Sadly, this Utah town of 400 people did not take its name from the beloved red Sesame Street muppet, but its etymology is interesting nonetheless. According to official Emery County records, Elmo was founded in 1908 and was given an acronym for the first four families who settled there: "E" for the Ericksons, "L" for the Larsens, "M" for the Mortensens, and "O" for the Oviatts.
While Vermont’s tiny town of Podunk certainly fits the modern definition, that wasn’t the inspiration for its name. (Before newer home developments started going up, it was home to only about 50 people, some farm animals, and some boarded-up old buildings.) The etymology traces back to an Algonquian word describing “a marshy meadow." It’s likely that that’s where the name for the Vermont town — as well as the towns named Podunk in New York and Connecticut — came from. The current residents take no offense to the perception of their town’s name, and prefer to laugh it off.
Although it doesn’t sound like it, Tightsqueeze’s name originated from old-school acts of chivalry. In 1870, as the area developed, a general store was built close enough to the highway that women could step straight from their carriages to the store without getting muddy or dusty on the dirt road. When a blacksmith built his shop directly across the road, he did the same thing. The original general store owner was not pleased, but the narrow passing between the buildings remained, and word spread that wagons would have to slow down for the tight squeeze.

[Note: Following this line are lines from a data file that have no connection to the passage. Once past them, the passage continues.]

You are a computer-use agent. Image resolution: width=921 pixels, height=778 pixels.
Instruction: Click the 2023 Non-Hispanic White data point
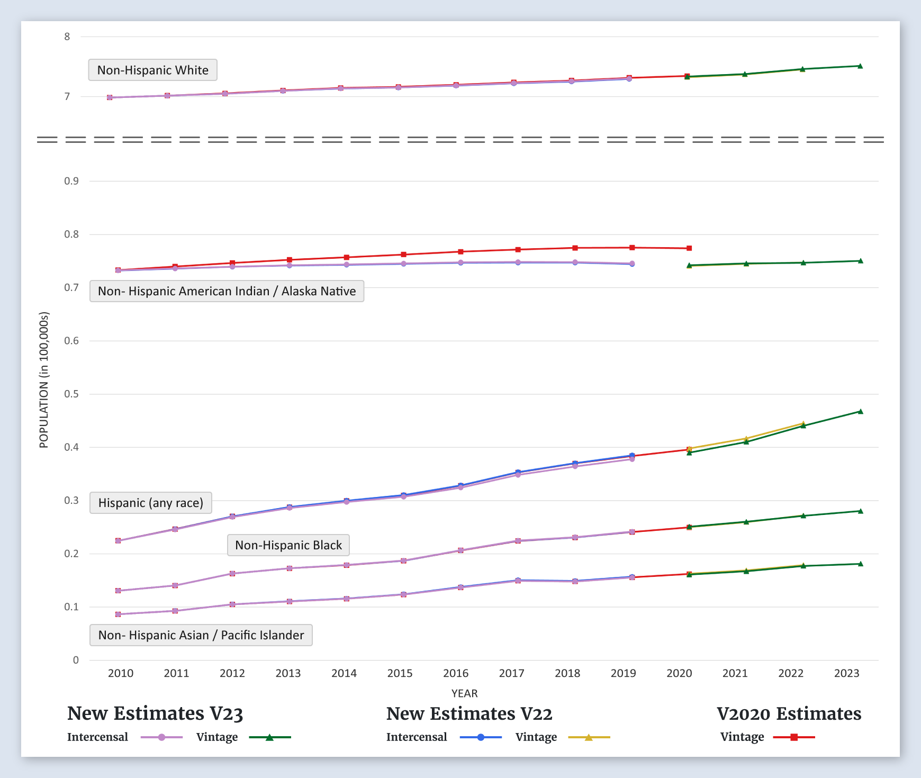click(860, 66)
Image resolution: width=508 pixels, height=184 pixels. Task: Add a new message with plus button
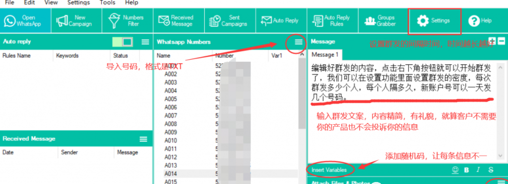point(493,41)
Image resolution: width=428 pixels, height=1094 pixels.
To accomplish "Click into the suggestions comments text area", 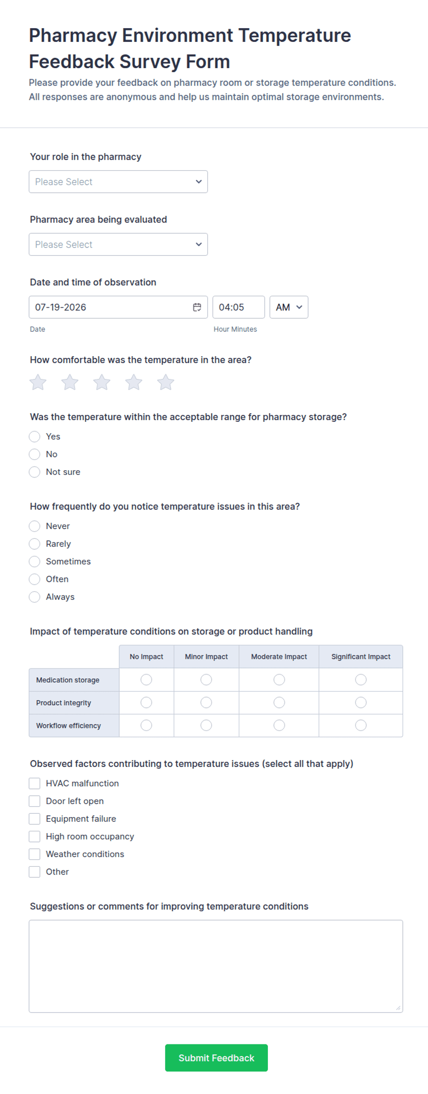I will (216, 966).
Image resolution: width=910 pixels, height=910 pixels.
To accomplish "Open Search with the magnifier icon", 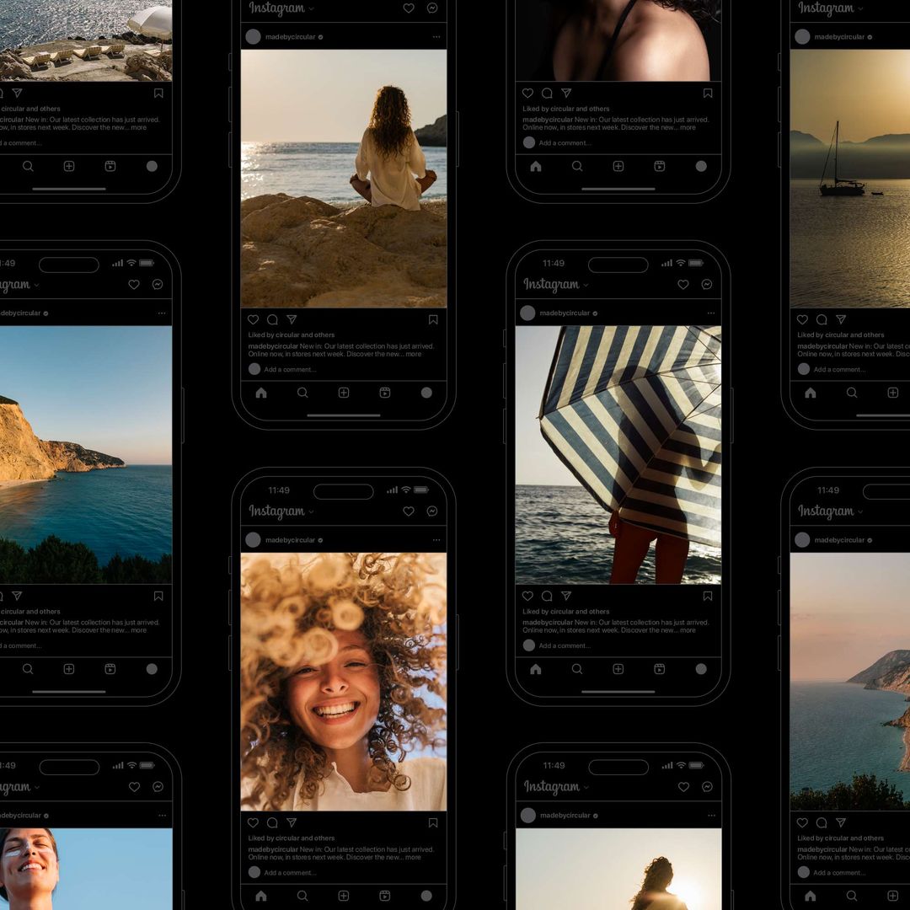I will [302, 897].

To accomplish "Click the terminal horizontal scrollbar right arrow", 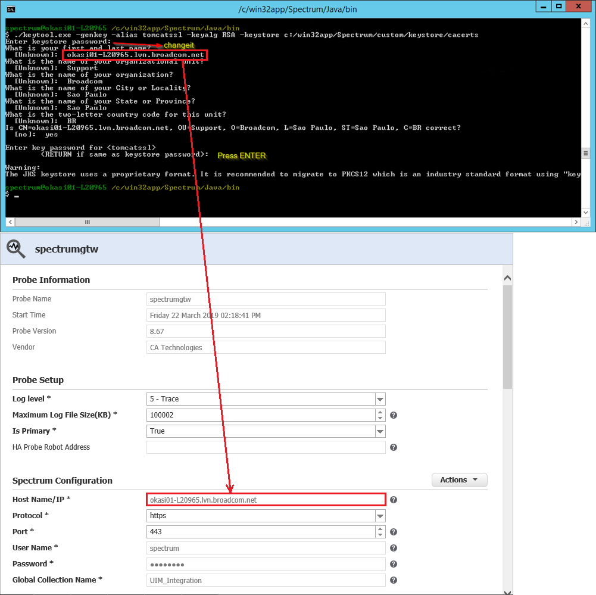I will pyautogui.click(x=575, y=222).
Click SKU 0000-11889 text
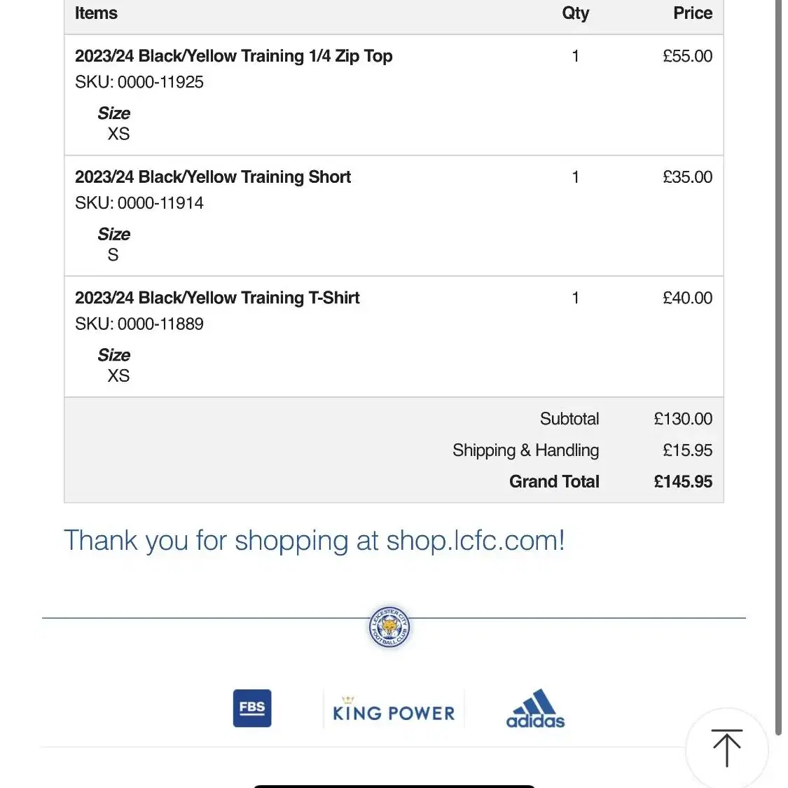The height and width of the screenshot is (788, 788). [139, 324]
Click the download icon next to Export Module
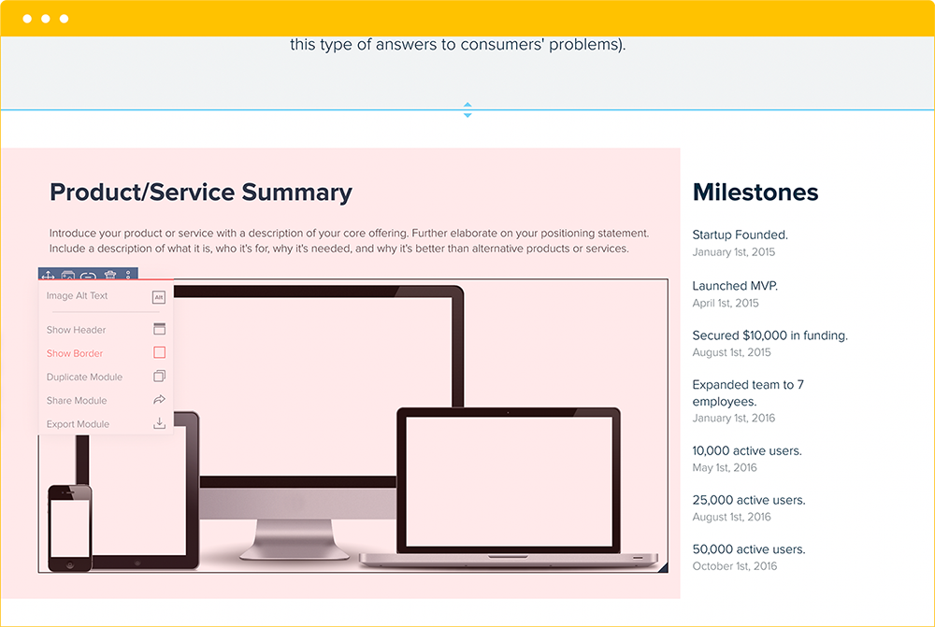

Unfortunately, Vader didn’t get its name from eager Star Wars fans. The Washington town of 700 people, originally called Little Falls and then Sopenah, was named in 1913 for German immigrant and Civil War veteran Martin Vader. The intention was to provide a name that stood out along the Northern Pacific Railway Company’s corridor. According to historical records, Vader was, for some reason, so offended by the use of his name that he picked up and moved to Florida.
West Virginia: Pie
It seems too good to be true that a town called Pie would in fact be named after the classic dessert, but that’s just the case with this West Virginia community. In a 1945 book on the history of the state’s place names, the town’s then-postmaster said that the area was named for Leander Blankenship, a resident "who really like[d] pie, regardless of kind." And who could blame him?
This Wisconsin town has nothing to be ashamed about. The peculiar name actually derives from a French translation meaning “obstruct” or “impede.” The town is situated on the Embarrass River, and lumberjacks and travelers in the area frequently used it for canoeing, but logs and other debris often created jams and obstructions in the waterways, leading to its name.
It may sound like a suggestion to stay hydrated, but the origin of the name Chugwater, while not entirely known, most likely comes from the Native American Mandan tribe. Legend has it that cliffs in the area were used for buffalo jumps — a hunting method in which buffalo herds were forced over the edge — and, when they fell in the waters below, a “chug” sound could be heard. (We’ll stick to the hydration advice instead!)